The IFC has developed a gender toolkit for companies in the infrastructure and natural resources sectors, offering a roadmap to conducting such an audit and designing a customized action plan to address obstacles to equality and inclusion in the workplace, across the supply chain, and in the communities in which they operate or invest.
An increasing number of businesses have committed to create more diverse, gender-balanced, inclusive workplaces – recognizing that it is not only the right thing to do, but also makes business sense.
This recognition of the value of gender equality is progress in itself – but pursuing change in this area is not simple, particularly for companies operating in emerging markets where a lack of gender-specific data can make it difficult to create economic opportunities for women.
Even the best-intentioned executives are asking: where to begin?
One answer is to get started with a gender audit. This involves a root-and-branch survey of a company’s gender metrics, including existing diversity, the potential for men and women to be promoted, the suitability of the working environment, and retention rates filtered by gender.
Such an audit can, for example, uncover what percentage of male and female employees return from parental leave, how many staff have been trained on sexual harassment, and other important metrics. The answers will help form the basis of an effective gender strategy.
To guide this process, IFC has developed a gender toolkit for companies in the infrastructure and natural resources sectors, offering a roadmap to conducting such an audit and designing a customized action plan to address obstacles to equality and inclusion in the workplace, across the supply chain, and in the communities in which they operate or invest.

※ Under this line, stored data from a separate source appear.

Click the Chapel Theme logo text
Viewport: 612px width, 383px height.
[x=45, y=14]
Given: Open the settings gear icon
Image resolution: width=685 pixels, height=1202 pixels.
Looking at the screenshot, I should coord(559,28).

The recommendations are geared toward emerging market contexts but are applicable for companies operating in advanced economies as well.
The toolkit can also help businesses wanting to support greater gender equality in the communities affected by their projects or investments, including guidance on the hiring of community-outreach gender experts or the designing of engagement initiatives that benefit both women and men. It also offers guidelines for developing and supporting women-owned businesses in supply chains, and for identifying, preventing, and remedying situations of gender-based violence (both in the workplace and at home).

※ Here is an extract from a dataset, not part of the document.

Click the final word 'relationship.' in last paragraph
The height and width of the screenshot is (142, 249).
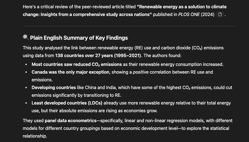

Numerous studies have revealed a strong correlation between improved financial performance and having women in leadership. Diversity and inclusion have also been shown to bring increased productivity, improved operational efficiency, better access to finance, stronger community relations, and reduced risk overall.
There is also a business case for oil, gas, and mining companies in particular to support women-owned local enterprises in their supply chains – doing so can increase competition and drive down costs between vendors; facilitate innovation and collaboration with smaller suppliers; and improve relationships with the community, in the process helping preserve their projects’ license to operate.
Companies of all sizes and from all sectors would benefit from taking stock of their gender metrics and then being systematic about advancing gender equality throughout their operations: in the boardroom, in the workforce, and in the communities in which they operate. It is time for corporate leaders to tackle inequality like the financial strain that it is, getting to its root causes and addressing them in full.